FRIDAY, JUNE 15 Today the New York Post offered a booty-licious story about Marlon Brando's ass. It seems the notoriously difficult Brando (famous for being the world's greatest actor and most beautiful man from 1952 to 1963) is so nervous about having his freakishly giant ass caught on film, he showed up for the shoot of his newest film--the Robert De Niro thriller The Score--completely naked, thus forcing director Frank Oz (famous for leaving a psychotic, screaming message on former Stranger film editor Andy Spletzer's voice mail) to shoot Brando only in close-up. Despite his nude shenanigans, the 77-year-old Brando received a whopping $10 million for his 10 days of work on the film.
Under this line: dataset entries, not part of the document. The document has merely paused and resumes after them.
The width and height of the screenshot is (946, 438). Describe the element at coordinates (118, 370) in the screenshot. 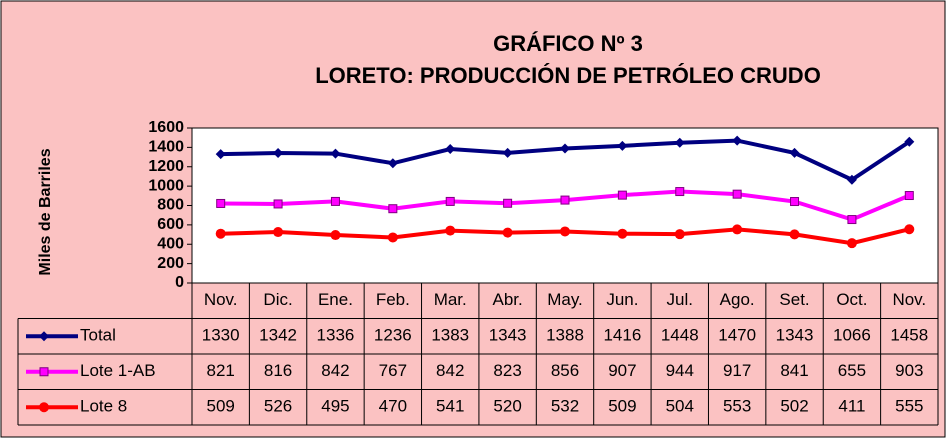

I see `legend-label: Lote 1-AB` at that location.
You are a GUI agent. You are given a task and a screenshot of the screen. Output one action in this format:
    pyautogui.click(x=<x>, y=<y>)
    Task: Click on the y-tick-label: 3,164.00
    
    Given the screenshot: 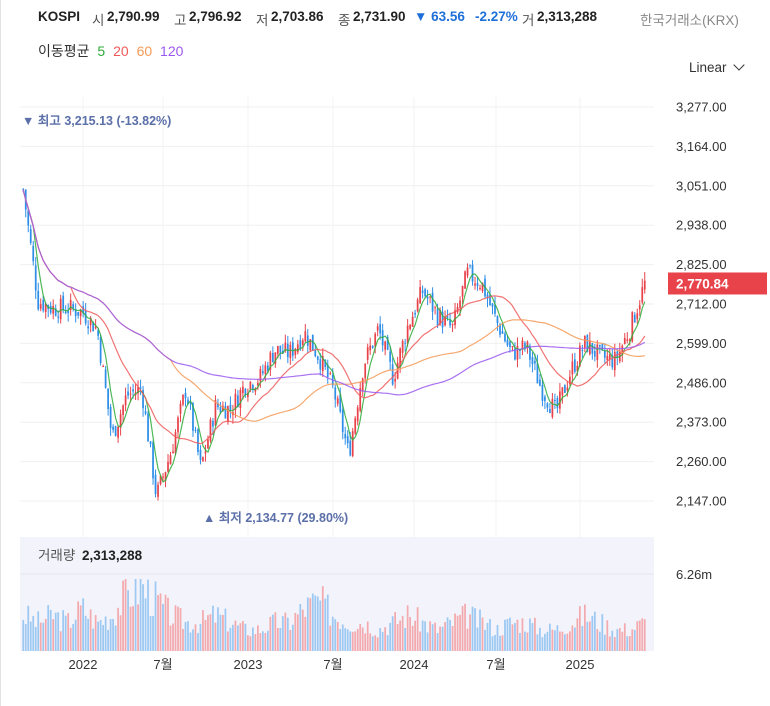 What is the action you would take?
    pyautogui.click(x=702, y=146)
    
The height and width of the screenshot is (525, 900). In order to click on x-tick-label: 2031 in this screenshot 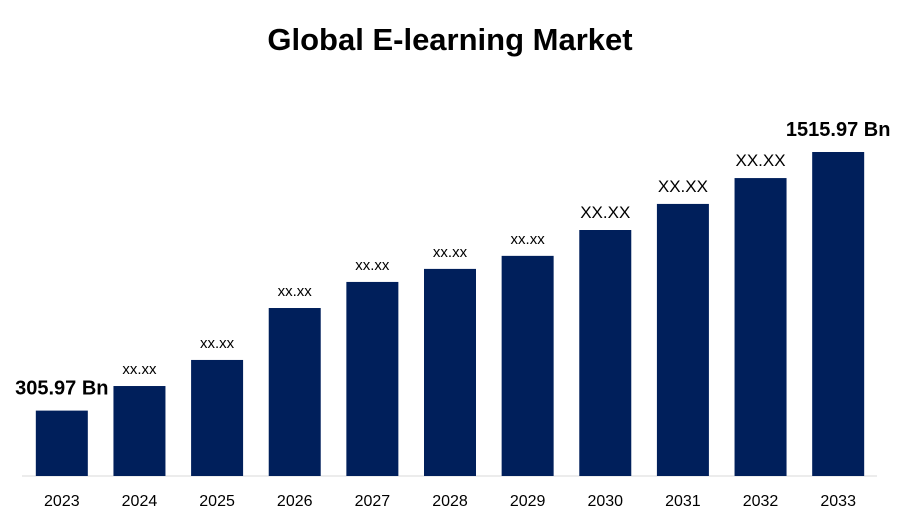, I will do `click(683, 502)`.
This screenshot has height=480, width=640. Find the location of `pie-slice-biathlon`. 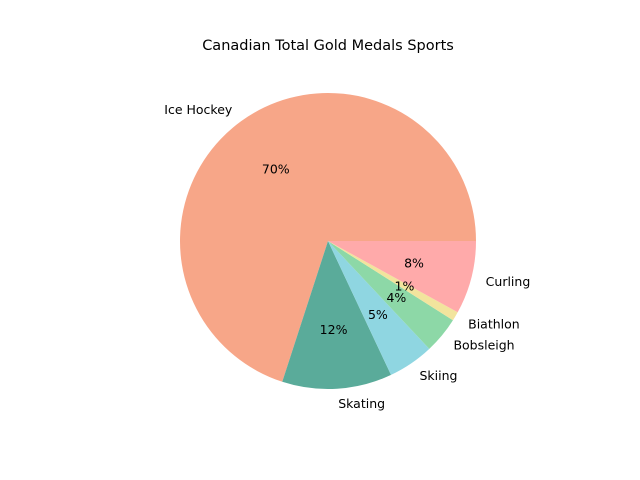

SATURDAY, JUNE 16 Today: A true story of booze, music, and mercy straight outta east Capitol Hill. Tonight a rockin' house party hosted by beloved Stranger writer Phil Campbell (and DJ'd by the notorious Charles Mudede) was twice visited by members of the Seattle Police Department, who complained about "the noise" and threatened to seize DJ Mudede's turntables. Happily, no arrests were made, and police refrained from killing any of the African American guests.
SUNDAY, JUNE 17 In much, much worse party news: Today Reuters reported the ridiculously tragic tale of the four-year-old boy who drowned yesterday at a birthday party for one of Tommy Lee and Pamela Anderson's sons. In every parent's worst nightmare, four-year-old Daniel Veres was found floating face-down in the shallow end of the pool at Tommy Lee's Malibu home. The boy's father, television producer James Veres, called his son's death "inexcusable" and told a local radio station that more people should have been hired to supervise the swimming children. Last Days wishes Mr. Veres good luck in dealing with his crippling pain and guilt, and wishes Mr. and Mrs. Lee good luck in dealing with the sure-to-be-devastating lawsuits.
>>Also today: Just 12 hours before it was to become law, Texas Governor Rick Perry vetoed a bill to prohibit the state from executing mentally retarded killers. Apparently Mr. Compassionate thought it was really stupid and just wanted to kill it.